Initally, this work was part of the project Nachnutzung von strukturierten Daten aus Wikidata für bibliometrische Analysen.
While we find a lot of scientific articles in Wikidata (actually 31,5% (Jan 2020 see Wikidata-statistics)) only 8.9% represent humans in general, not even researchers in particular. Often the publications are not linked to their creators which is a pity for users of Wikidata.
Missing author-items are one reason for this problem. Another issue we see is the frequent absent of relations between the publication and the authors although the author is already listed. To fill this gap and to improve the databasis of Wikidata in general we established a workflow for matching authors and papers applying ORCID data base. Not only bibliometrical analysis would benefit from an improved data basis that connects article-items to their authors-items.
As we prefer to avoid spamming Wikidata with additional articles and authors, we concentrate on the matching of existing author-items and article-items. Only if there is an existing author-item we enhanche information registered in Wikidata.

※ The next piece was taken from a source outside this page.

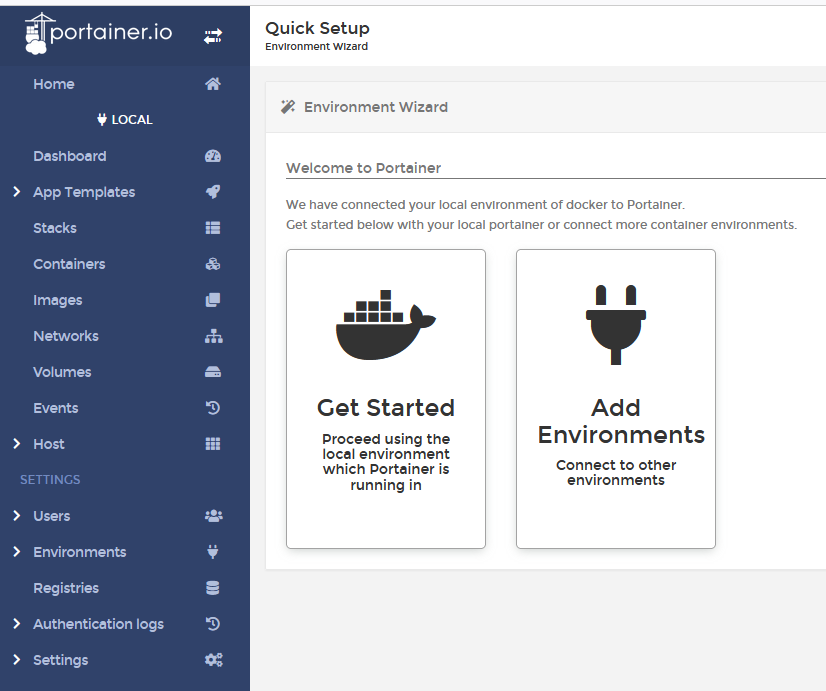The height and width of the screenshot is (691, 826).
Task: Click the Get Started card
Action: point(385,398)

The next steps will be to to transfer the eries ordinal (P1445) which is frequently given in the author name string (P2093) to the author statement (P50) Afterwards the author name string shall be removed in order not to disturb tools that get confused by the occurance of both P50 and P2093.
As further improvement we can easily expand the workflow for introducing additional information from ORCID as on education or other biographical details to the author-items.
Scripts in this repository requiry
- Python 3
- Python libraries listed in
requirements.txt
(install withpip3 install -r requirements.txt
) - wikibase-edit
- Wikidata bot permission
Bot rights are required to write to the desired wikibase instance (e.g. Wikidata) on a large scale. To process full ORCID dumps and full Wikidata dump you also need enough disk space and some time.
From our experiences the Wikidata API does not deal very well with huge amounts of queries. In the previous version we relied on the performance of the Wikidata API for the check, if publications and authors already exist as items in Wikidata. Also, the check for registered originator to an article item depend on the API. As we had a great loss during the recall we changed to download the complete Wikdiata dump. Since this, harvesting of the needed information by the provided shell script can be carried out much more fast and much more efficient in terms of quantity.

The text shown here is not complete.